Powers can tit for tat each other, and so long as someone backs down, none the worse off (except for the odd carrier group, etc.).

But if the loser in any round considers losing unacceptable, it is on to the next round, and after a few rounds things get seriously out of hand ...

Thucydides said...

So long as there is some sort of rational calculation of cost/benefit, then the best we can hope for is nations weilding hypersonic boost glide weapons are willing to back down once they have made their point (or the sudden application of force overwhelms the opponents political machinery and they declare defeat or ceasefire).

The arguments that retaliation will involve large numbers of weapons is the one which I think is mooted here, you would probably assign a pair of boost glide missiles to ensure one gets through, which is a certain signal of restraint (a wave of incoming missiles would be a pretty clear sign the gloves are coming off).

Of course, no one can always count on being rational

Philippe said...

It's odd, the "e-Panphlet" you linked from Tyler Cowen to isn't available to Canadian accounts. What's the deal?

Rick said...

Welcome to the comment threads!

I have no idea why Cowan's e-pamphlet wouldn't be available to Canadian accounts. Does Amazon have a separate Canadian site (a la Amazon.co.uk)?

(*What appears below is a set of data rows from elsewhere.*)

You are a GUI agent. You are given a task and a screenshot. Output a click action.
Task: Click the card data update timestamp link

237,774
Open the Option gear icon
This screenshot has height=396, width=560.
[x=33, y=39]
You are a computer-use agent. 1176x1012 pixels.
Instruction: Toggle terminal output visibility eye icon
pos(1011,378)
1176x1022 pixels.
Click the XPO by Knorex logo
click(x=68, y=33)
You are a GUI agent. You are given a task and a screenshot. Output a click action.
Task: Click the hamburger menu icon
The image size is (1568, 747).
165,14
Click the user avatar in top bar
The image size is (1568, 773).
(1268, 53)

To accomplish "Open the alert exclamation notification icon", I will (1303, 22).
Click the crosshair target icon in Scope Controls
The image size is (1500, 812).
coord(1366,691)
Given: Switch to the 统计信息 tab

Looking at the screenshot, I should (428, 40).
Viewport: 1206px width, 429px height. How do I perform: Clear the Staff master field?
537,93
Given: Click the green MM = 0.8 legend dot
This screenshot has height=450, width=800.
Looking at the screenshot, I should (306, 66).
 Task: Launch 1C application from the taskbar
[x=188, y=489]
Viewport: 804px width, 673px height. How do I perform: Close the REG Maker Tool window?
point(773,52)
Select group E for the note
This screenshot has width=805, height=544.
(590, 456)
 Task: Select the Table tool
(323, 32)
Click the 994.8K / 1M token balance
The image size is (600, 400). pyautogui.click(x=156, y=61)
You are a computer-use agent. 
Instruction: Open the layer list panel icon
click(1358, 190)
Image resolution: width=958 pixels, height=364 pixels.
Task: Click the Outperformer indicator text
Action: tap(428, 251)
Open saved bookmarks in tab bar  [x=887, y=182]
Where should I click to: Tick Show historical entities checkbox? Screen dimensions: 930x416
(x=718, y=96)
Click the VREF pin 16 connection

Maybe googling would get you to a site where you can order it?

jollyreaper said...

http://online.wsj.com/article/SB10001424052748704587004576242450234233350.html

more at the link

Putting on the Brakes: Mankind Nears the End of the Age of Speed

The human race is slowing down.

When the U.S. space shuttle completes its final flight, planned for June, mankind will take another step back from its top speed. Space shuttles are the fastest reusable manned vehicles ever built. Their maximum was only exceeded by single-shot moon rockets.

The shuttles' retirement follows the grounding over recent years of other ultrafast people carriers, including the supersonic Concorde and the speedier SR-71 Blackbird spy plane. With nothing ready to replace them, our species is decelerating—perhaps for the first time in history.

It has been a good two-century sprint, says Neil Armstrong, who in 1969 covered almost 240,000 miles in less than four days to plant the first human footprint on the Moon. Through the 18th century, he noted in an email exchange, humans could travel by foot or horse at approximately six miles per hour. "In the 19th, with trains, they reached 60 mph. In the 20th, with jet aircraft, we could travel at 600 mph. Can we expect 6,000 mph in the 21st?" he wondered.

"It does not seem likely," Mr. Armstrong continued, although he holds out some hope.

Rick said...

Arguably this is a natural process. Maximum travel speed did not change much from the development of the chariot and horseback riding in the Bronze Age to the beginning of the railroad era.

Most of the increase took place in not much more than a century, c. 1830-1960, and technology then overshot the requirement. The airline industry has no significant interest in SSTs - the additional time they save is not worth the development and operating costs.

Interplanetary travel could add another order of magnitude, to ~100 km/s, as a sort of coda to the industrial revolution. Probably not much more than that, because required drive power goes up as the cube of travel speed, making Really Fast interplanetary travel an economic loser.